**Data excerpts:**
───

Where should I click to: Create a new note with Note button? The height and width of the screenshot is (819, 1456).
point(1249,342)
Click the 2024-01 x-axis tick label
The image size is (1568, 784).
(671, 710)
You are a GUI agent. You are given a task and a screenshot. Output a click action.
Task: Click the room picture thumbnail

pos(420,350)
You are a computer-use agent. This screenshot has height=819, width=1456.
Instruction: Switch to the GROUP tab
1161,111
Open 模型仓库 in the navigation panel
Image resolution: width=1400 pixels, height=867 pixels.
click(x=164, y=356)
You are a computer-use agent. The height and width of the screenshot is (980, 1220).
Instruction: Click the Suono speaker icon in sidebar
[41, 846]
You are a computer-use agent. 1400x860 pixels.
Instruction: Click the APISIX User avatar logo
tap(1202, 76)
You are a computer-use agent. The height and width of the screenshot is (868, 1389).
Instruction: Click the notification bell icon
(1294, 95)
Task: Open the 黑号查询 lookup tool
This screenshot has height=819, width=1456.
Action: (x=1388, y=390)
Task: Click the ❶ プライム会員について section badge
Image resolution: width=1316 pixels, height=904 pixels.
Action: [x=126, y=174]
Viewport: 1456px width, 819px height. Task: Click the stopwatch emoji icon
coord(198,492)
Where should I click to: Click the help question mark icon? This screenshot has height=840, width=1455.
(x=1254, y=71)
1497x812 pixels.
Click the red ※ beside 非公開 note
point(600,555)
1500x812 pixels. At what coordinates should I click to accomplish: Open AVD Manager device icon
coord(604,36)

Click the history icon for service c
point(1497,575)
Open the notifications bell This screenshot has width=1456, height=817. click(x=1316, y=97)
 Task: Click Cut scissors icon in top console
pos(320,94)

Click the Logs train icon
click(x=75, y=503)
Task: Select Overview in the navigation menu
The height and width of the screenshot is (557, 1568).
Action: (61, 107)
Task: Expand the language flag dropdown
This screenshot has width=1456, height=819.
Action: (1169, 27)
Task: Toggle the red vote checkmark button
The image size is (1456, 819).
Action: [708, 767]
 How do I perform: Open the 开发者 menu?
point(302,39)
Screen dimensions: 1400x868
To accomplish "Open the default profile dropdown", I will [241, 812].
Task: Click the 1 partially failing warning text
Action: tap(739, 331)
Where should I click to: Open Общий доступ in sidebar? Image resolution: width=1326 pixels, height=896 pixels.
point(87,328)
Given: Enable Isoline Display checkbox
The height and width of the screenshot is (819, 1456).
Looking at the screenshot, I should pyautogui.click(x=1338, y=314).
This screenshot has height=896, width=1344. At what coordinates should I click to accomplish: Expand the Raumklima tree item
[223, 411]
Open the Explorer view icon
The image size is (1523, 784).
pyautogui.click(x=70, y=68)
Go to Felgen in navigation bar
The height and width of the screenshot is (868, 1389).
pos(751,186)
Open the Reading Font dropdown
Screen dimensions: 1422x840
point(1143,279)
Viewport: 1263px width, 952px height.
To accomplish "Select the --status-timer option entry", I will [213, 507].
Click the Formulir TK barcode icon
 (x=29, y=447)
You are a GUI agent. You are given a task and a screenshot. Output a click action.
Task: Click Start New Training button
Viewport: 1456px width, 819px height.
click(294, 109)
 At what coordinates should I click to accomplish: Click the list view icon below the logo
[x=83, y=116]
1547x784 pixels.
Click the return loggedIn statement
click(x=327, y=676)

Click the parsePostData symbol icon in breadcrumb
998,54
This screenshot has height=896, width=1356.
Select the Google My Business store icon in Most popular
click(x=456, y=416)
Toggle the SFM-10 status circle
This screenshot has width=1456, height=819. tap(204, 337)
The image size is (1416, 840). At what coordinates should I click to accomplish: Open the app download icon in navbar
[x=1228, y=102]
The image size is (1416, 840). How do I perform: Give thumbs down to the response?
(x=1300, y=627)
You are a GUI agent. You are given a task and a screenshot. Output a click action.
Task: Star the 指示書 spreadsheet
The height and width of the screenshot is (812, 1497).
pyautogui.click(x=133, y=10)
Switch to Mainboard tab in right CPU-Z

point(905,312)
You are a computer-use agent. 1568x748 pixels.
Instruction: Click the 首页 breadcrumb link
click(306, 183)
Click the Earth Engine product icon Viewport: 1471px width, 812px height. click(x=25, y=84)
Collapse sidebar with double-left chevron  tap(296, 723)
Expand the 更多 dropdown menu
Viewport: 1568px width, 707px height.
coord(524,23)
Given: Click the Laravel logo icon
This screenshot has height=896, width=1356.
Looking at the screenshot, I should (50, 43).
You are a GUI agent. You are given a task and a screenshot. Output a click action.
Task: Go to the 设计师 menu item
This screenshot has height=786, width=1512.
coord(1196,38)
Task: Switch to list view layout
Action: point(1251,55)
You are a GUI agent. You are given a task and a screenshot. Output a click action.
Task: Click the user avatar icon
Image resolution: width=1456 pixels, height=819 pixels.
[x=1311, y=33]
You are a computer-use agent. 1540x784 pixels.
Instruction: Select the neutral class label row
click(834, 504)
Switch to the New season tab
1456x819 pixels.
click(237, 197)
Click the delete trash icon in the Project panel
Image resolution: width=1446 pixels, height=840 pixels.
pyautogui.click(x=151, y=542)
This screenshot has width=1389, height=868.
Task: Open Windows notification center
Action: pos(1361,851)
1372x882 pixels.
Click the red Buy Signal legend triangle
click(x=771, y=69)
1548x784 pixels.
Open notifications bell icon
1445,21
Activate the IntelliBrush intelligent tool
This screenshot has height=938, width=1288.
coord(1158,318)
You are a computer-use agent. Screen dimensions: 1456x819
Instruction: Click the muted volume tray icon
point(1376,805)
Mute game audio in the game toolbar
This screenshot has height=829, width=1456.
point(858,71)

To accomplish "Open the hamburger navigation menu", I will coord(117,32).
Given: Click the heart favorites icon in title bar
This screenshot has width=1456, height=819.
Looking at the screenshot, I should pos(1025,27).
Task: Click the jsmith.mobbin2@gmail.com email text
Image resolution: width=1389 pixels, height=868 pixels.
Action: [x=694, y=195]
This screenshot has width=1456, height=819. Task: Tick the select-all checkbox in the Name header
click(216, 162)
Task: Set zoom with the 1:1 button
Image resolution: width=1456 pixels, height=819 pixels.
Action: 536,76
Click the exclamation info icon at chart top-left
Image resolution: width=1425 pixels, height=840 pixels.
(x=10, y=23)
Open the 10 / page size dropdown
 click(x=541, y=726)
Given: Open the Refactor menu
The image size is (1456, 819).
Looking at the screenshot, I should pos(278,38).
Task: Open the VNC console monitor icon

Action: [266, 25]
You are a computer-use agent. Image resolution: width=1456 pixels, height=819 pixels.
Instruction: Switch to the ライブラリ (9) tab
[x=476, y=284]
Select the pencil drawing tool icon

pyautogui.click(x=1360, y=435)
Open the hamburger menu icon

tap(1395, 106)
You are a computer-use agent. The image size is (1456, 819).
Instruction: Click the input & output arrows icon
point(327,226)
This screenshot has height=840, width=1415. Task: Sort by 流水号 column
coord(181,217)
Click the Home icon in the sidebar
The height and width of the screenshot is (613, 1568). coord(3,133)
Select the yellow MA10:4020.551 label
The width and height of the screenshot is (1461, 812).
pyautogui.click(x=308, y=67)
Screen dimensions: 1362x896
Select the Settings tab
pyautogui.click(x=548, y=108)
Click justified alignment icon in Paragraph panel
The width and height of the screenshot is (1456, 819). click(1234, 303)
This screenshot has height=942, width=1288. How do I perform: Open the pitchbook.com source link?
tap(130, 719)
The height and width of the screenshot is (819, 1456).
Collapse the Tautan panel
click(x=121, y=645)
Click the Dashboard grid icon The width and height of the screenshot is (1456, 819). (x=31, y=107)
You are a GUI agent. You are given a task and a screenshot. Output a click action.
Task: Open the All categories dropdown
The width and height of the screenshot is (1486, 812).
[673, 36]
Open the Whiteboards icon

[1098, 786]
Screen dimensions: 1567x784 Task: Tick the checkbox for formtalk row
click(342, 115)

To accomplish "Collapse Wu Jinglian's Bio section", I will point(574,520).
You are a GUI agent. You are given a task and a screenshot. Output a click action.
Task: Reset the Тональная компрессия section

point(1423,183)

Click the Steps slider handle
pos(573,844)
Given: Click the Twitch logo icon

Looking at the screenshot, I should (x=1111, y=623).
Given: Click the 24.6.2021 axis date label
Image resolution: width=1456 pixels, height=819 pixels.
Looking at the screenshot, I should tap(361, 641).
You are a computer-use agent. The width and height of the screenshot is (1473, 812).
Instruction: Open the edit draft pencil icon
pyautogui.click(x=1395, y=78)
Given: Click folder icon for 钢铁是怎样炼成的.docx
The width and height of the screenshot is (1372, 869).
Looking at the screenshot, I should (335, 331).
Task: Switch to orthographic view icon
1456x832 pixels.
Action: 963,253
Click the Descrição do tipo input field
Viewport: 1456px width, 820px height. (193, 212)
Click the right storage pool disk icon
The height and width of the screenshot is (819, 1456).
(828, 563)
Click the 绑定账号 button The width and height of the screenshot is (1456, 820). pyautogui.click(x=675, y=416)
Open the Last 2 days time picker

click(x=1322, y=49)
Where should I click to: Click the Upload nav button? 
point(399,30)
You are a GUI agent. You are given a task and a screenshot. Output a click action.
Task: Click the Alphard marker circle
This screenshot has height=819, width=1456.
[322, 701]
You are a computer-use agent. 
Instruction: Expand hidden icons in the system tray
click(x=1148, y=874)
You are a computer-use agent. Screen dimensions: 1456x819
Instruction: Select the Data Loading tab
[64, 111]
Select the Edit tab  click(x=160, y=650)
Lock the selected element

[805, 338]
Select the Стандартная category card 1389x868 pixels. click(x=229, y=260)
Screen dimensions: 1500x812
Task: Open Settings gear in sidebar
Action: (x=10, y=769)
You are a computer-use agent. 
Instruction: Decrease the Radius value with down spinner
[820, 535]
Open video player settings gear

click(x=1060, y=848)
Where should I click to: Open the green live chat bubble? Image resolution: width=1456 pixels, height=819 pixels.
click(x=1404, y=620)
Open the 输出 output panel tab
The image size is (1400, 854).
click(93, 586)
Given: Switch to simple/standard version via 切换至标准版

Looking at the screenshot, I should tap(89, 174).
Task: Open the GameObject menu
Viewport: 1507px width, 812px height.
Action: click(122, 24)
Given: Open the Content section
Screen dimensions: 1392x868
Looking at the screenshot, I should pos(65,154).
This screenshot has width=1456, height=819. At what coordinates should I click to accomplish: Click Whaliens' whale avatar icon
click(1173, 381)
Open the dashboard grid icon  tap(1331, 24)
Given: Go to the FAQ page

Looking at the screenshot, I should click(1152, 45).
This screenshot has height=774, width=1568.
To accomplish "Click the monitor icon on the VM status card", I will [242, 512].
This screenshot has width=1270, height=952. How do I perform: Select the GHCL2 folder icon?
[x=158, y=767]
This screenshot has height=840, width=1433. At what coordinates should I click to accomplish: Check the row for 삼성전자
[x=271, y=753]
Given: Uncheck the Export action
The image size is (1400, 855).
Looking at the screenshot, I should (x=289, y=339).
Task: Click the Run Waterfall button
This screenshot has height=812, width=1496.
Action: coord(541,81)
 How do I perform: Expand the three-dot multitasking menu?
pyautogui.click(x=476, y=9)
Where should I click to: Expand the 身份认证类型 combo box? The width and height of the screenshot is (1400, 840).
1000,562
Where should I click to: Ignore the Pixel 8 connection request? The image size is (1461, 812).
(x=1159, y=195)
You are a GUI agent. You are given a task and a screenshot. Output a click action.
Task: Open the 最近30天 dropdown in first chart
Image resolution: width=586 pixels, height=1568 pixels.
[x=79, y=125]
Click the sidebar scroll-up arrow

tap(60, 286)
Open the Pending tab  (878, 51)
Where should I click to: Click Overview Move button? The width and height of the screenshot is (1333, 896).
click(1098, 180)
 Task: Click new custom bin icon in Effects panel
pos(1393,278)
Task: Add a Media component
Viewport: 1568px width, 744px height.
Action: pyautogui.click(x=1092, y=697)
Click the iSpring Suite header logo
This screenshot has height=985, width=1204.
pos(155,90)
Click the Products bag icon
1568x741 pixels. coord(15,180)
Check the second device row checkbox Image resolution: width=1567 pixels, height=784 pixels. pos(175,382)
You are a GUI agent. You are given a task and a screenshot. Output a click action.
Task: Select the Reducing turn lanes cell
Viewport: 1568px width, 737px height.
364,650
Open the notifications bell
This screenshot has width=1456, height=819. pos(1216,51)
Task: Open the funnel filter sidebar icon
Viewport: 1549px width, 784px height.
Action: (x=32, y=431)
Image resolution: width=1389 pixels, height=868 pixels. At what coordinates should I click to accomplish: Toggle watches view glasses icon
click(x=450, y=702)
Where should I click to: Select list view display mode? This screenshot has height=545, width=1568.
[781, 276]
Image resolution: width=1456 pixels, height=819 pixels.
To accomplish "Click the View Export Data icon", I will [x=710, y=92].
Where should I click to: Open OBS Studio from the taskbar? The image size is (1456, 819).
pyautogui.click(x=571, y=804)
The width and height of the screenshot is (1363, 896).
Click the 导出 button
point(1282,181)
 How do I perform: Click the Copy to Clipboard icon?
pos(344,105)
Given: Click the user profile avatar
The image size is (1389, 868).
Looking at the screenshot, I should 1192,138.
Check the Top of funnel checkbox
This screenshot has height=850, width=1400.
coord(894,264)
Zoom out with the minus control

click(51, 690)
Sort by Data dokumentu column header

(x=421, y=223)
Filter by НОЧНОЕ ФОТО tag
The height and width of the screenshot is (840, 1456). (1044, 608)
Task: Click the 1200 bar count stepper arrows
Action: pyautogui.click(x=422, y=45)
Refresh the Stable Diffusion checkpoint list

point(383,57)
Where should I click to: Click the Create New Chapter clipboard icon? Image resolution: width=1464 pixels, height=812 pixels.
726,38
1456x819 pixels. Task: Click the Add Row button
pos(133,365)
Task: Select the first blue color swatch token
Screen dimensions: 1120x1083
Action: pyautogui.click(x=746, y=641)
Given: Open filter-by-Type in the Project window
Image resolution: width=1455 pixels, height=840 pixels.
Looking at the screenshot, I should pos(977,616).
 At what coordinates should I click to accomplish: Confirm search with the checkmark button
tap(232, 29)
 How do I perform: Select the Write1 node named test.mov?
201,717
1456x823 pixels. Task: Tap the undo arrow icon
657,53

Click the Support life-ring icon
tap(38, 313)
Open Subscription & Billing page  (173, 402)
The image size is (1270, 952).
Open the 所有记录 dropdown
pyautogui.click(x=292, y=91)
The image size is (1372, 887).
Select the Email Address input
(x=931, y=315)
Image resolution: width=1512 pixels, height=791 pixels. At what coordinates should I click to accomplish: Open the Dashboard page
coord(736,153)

───

**What to work on:** Sift the data above for lines with "first", then copy each one.

**Expected output:**
Task: Open the 最近30天 dropdown in first chart
Task: Select the first blue color swatch token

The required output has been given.